Con el tiempo, Francisco empezó a congregar a seguidores con quienes pasaba largas horas orando, escuchando la voz divina, atendiendo a los necesitados y a los leprosos, y restaurando iglesias abandonadas. Juntos se dedicaron a predicar el Evangelio en las ciudades, y para el año 1209, sus seguidores ya sumaban una docena, todos vestidos con hábitos humildes. Francisco y los Frailes Menores decidieron redactar una Regla para su vida en común y se embarcaron en una peregrinación a Roma en busca de la aprobación papal. El Papa Inocencio III otorgó su aprobación verbal a la fundación de la Orden de los Frailes Menores, conocida como los Franciscanos. Francisco y los Frailes Menores regresaron a Asís y se instalaron en la modesta iglesia de la Porciúncula, desde donde iniciaron una vida de oración y predicación misionera. En un lapso de diez años, la cantidad de Frailes Menores aumentó de una docena a aproximadamente cinco mil.

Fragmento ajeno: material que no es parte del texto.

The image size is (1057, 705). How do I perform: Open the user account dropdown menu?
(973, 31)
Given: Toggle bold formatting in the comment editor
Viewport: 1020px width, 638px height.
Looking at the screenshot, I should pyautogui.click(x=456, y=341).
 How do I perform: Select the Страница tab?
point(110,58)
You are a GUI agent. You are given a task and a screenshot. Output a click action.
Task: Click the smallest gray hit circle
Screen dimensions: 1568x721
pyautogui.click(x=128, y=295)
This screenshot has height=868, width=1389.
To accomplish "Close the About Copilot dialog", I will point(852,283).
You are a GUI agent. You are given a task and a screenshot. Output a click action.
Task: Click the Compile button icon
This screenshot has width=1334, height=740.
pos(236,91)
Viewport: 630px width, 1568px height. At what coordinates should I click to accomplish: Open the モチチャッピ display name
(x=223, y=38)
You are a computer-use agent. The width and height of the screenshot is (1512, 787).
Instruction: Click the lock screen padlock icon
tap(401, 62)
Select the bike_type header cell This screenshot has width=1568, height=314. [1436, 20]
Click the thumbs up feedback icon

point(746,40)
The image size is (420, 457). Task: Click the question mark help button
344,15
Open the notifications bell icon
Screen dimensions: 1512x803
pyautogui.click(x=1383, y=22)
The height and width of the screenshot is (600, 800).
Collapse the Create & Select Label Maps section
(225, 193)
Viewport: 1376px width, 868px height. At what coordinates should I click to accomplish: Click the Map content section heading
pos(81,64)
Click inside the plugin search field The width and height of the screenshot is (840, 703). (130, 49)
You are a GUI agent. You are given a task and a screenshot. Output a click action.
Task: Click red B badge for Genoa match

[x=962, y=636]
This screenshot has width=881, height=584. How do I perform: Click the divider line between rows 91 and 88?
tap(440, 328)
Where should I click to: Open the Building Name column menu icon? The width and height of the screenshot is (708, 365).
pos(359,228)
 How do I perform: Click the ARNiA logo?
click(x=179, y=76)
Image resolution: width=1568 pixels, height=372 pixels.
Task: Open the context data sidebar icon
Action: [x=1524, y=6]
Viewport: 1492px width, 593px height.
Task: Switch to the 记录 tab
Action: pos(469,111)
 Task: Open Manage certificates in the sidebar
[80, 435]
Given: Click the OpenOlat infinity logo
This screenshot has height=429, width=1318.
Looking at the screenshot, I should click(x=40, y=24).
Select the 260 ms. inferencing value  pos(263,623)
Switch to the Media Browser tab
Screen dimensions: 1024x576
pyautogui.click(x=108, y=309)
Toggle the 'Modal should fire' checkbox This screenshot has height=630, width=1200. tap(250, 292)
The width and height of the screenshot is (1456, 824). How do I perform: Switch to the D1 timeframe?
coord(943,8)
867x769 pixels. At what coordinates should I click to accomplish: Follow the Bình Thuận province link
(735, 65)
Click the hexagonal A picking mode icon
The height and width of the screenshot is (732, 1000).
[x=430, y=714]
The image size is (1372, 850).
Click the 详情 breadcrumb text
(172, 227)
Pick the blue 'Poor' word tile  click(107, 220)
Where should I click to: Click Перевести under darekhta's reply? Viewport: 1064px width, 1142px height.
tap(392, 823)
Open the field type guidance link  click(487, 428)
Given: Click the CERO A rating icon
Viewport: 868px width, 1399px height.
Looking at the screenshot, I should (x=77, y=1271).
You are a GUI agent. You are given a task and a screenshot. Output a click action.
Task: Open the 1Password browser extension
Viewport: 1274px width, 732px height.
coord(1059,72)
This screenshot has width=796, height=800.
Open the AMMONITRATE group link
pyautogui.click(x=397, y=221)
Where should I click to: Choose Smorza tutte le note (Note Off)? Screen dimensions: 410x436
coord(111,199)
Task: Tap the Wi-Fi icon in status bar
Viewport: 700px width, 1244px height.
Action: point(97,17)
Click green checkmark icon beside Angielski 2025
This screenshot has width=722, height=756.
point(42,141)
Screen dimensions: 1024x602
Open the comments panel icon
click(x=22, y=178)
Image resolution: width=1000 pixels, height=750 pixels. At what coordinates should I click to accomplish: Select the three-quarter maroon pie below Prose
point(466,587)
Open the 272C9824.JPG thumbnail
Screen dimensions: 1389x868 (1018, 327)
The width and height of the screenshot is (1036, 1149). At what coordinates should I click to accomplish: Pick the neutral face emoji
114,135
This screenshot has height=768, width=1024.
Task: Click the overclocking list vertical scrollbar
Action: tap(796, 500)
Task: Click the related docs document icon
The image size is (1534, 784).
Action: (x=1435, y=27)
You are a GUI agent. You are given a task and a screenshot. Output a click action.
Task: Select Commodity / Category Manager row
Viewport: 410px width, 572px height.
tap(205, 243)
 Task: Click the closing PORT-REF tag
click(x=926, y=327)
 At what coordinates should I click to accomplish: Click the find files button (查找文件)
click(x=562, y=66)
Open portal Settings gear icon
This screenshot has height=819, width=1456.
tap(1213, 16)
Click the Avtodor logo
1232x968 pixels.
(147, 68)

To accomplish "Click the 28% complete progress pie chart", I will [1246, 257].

Entre 1210 y 1224, San Francisco emprendió peregrinaciones por las calles y plazas de Italia, y a su paso, grandes multitudes se congregaban a su alrededor. Durante su viaje espiritual, San Francisco acogió a una joven llamada Clara, quien posteriormente fundó la Segunda Orden Franciscana, conocida como las Clarisas o monjas franciscanas. Francisco también instituyó la Tercera Orden Franciscana, destinada a aquellos que deseaban llevar una vida de penitencia y espiritualidad en calidad de laicos. Esta tercera orden estableció reglas adecuadas para la vida laica, representando un hito importante en la expansión del movimiento franciscano. En 1223, el Papa Honorio III aprobó la Regla final y definitiva de los Frailes Menores, escrita por Francisco, y este ingresó en los últimos años de su vida. En 1224, durante un retiro de cuarenta días, recibió un don extraordinario: las llagas de Cristo en sus manos, pies y costado. Estos signos divinos testificaron la profunda unión de Francisco con la pasión de Cristo. Desafortunadamente, los últimos años de su vida estuvieron marcados por numerosas enfermedades y la gradual pérdida de la vista. El 4 de octubre de 1226, tras no hallar cura para sus múltiples afecciones, San Francisco falleció rodeado de sus hermanos en Asís, cerca de la iglesia de la Porciúncula, donde había iniciado su vida como Fraile Menor. Tan solo dos años después, el Papa Gregorio IX lo canonizó como santo, otorgando un reconocimiento oficial a su santidad y su extraordinaria influencia espiritual. Su legado espiritual continuó creciendo a lo largo de los siglos.

 

El Cántico de las Criaturas

El hilo conductor en la vida de San Francisco fue su profundo amor por la naturaleza en todas sus manifestaciones. No sorprende, entonces, que dirigiera sus palabras al Sol como a un hermano y a la Luna como a una hermana. Para San Francisco, todos los seres vivos merecían respeto, y su "Cántico de las Criaturas" se inicia con un elogio: "Alabado seas, mi Señor, con todas tus criaturas." En sus escritos y oraciones, los animales estaban frecuentemente presentes, incluyendo peces, corderos y, sobre todo, aves. No obstante, la narrativa más famosa involucra a un lobo que sembraba el terror en la ciudad de Gubbio. Se cuenta que San Francisco logró entablar un diálogo con el lobo, solicitándole que moderara su ferocidad, lo que llevó a una reconciliación y al retorno de la paz a la comunidad.

 

La Oración de San Francisco

La "Oración de San Francisco" es una de las invocaciones más célebres del mundo y refleja la esencia de la espiritualidad franciscana. En esta oración, se pide que se infunda amor donde hay odio, esperanza donde hay desesperación, luz donde hay oscuridad y perdón donde hay ofensa.

 

La Fiesta de San Francisco

El 4 de octubre se celebra el Día de San Francisco, y en 2005, el Parlamento Italiano otorgó a esta festividad el estatus de una "solemnidad civil y un día dedicado a la paz, la fraternidad y el diálogo interreligioso". Esta fecha brinda una oportunidad continua para promover los ideales y valores de San Francisco y sus profundas elecciones de vida. El diálogo, una virtud de gran importancia en la tradición franciscana, se convierte en el tema central durante la Fiesta de San Francisco. En este día, estamos llamados a reflexionar sobre cómo podemos encarnar estos ideales en nuestro tiempo, fomentando la paz, la fraternidad y el diálogo entre religiones, tal como San Francisco nos inspiró a hacerlo.